[Element lookup records]
————
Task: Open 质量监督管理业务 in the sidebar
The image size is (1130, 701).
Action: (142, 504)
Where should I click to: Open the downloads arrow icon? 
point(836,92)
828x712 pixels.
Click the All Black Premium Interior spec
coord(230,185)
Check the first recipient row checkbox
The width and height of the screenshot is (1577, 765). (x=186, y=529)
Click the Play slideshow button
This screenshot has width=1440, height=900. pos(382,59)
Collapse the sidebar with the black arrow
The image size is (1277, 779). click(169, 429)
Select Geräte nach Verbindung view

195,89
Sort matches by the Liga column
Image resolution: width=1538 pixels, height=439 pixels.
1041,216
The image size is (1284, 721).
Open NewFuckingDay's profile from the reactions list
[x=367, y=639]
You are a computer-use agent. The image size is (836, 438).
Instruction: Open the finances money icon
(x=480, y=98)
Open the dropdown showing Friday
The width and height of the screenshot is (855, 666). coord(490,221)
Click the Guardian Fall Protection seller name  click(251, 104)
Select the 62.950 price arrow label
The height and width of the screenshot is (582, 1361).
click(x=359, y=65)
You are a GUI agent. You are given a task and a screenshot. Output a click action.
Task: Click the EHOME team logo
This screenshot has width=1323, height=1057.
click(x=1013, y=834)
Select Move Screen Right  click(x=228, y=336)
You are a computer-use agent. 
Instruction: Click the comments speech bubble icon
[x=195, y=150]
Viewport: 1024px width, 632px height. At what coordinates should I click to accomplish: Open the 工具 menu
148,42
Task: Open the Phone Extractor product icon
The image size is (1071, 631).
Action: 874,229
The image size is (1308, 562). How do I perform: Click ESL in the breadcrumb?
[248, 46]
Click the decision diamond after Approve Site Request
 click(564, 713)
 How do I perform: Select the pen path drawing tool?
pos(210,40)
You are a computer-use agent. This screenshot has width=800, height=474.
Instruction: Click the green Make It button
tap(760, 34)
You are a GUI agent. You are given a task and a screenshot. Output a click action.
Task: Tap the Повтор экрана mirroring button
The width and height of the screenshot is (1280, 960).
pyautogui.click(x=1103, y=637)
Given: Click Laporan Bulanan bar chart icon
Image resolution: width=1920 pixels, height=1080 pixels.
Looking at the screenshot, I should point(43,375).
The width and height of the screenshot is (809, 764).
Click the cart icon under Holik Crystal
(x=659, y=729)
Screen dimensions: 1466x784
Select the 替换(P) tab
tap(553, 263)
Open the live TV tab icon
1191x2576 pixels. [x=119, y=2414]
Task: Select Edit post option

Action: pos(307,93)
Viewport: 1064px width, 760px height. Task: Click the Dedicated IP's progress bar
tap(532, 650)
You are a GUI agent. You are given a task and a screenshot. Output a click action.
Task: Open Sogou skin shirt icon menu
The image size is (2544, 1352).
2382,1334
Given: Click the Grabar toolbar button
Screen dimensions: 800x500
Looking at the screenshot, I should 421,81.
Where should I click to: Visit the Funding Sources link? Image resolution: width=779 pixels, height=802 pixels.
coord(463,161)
————
[WRITTEN INSTRUCTION]
Can you convert these lines into a numbered list, leaving out the blank lines and covering every one of the records?

[ANSWER TO THIS PROBLEM]
1. Task: Open 质量监督管理业务 in the sidebar
2. The image size is (1130, 701).
3. Action: (142, 504)
4. Where should I click to: Open the downloads arrow icon? 
5. point(836,92)
6. 828x712 pixels.
7. Click the All Black Premium Interior spec
8. coord(230,185)
9. Check the first recipient row checkbox
10. The width and height of the screenshot is (1577, 765). (x=186, y=529)
11. Click the Play slideshow button
12. This screenshot has width=1440, height=900. pos(382,59)
13. Collapse the sidebar with the black arrow
14. The image size is (1277, 779). click(169, 429)
15. Select Geräte nach Verbindung view
16. 195,89
17. Sort matches by the Liga column
18. Image resolution: width=1538 pixels, height=439 pixels.
19. 1041,216
20. The image size is (1284, 721).
21. Open NewFuckingDay's profile from the reactions list
22. [x=367, y=639]
23. You are a computer-use agent. The image size is (836, 438).
24. Instruction: Open the finances money icon
25. (x=480, y=98)
26. Open the dropdown showing Friday
27. The width and height of the screenshot is (855, 666). coord(490,221)
28. Click the Guardian Fall Protection seller name  click(251, 104)
29. Select the 62.950 price arrow label
30. The height and width of the screenshot is (582, 1361).
31. click(x=359, y=65)
32. You are a GUI agent. You are given a task and a screenshot. Output a click action.
33. Task: Click the EHOME team logo
34. This screenshot has width=1323, height=1057.
35. click(x=1013, y=834)
36. Select Move Screen Right  click(x=228, y=336)
37. You are a computer-use agent. 
38. Instruction: Click the comments speech bubble icon
39. [x=195, y=150]
40. Viewport: 1024px width, 632px height. At what coordinates should I click to accomplish: Open the 工具 menu
41. 148,42
42. Task: Open the Phone Extractor product icon
43. The image size is (1071, 631).
44. Action: 874,229
45. The image size is (1308, 562). How do I perform: Click ESL in the breadcrumb?
46. [248, 46]
47. Click the decision diamond after Approve Site Request
48.  click(564, 713)
49.  How do I perform: Select the pen path drawing tool?
50. pos(210,40)
51. You are a computer-use agent. This screenshot has width=800, height=474.
52. Instruction: Click the green Make It button
53. tap(760, 34)
54. You are a GUI agent. You are given a task and a screenshot. Output a click action.
55. Task: Tap the Повтор экрана mirroring button
56. The width and height of the screenshot is (1280, 960).
57. pyautogui.click(x=1103, y=637)
58. Given: Click Laporan Bulanan bar chart icon
59. Image resolution: width=1920 pixels, height=1080 pixels.
60. Looking at the screenshot, I should point(43,375).
61. The width and height of the screenshot is (809, 764).
62. Click the cart icon under Holik Crystal
63. (x=659, y=729)
64. Screen dimensions: 1466x784
65. Select the 替换(P) tab
66. tap(553, 263)
67. Open the live TV tab icon
68. 1191x2576 pixels. [x=119, y=2414]
69. Task: Select Edit post option
70. Action: pos(307,93)
71. Viewport: 1064px width, 760px height. Task: Click the Dedicated IP's progress bar
72. tap(532, 650)
73. You are a GUI agent. You are given a task and a screenshot. Output a click action.
74. Task: Open Sogou skin shirt icon menu
75. The image size is (2544, 1352).
76. 2382,1334
77. Given: Click the Grabar toolbar button
78. Screen dimensions: 800x500
79. Looking at the screenshot, I should 421,81.
80. Where should I click to: Visit the Funding Sources link? Image resolution: width=779 pixels, height=802 pixels.
81. coord(463,161)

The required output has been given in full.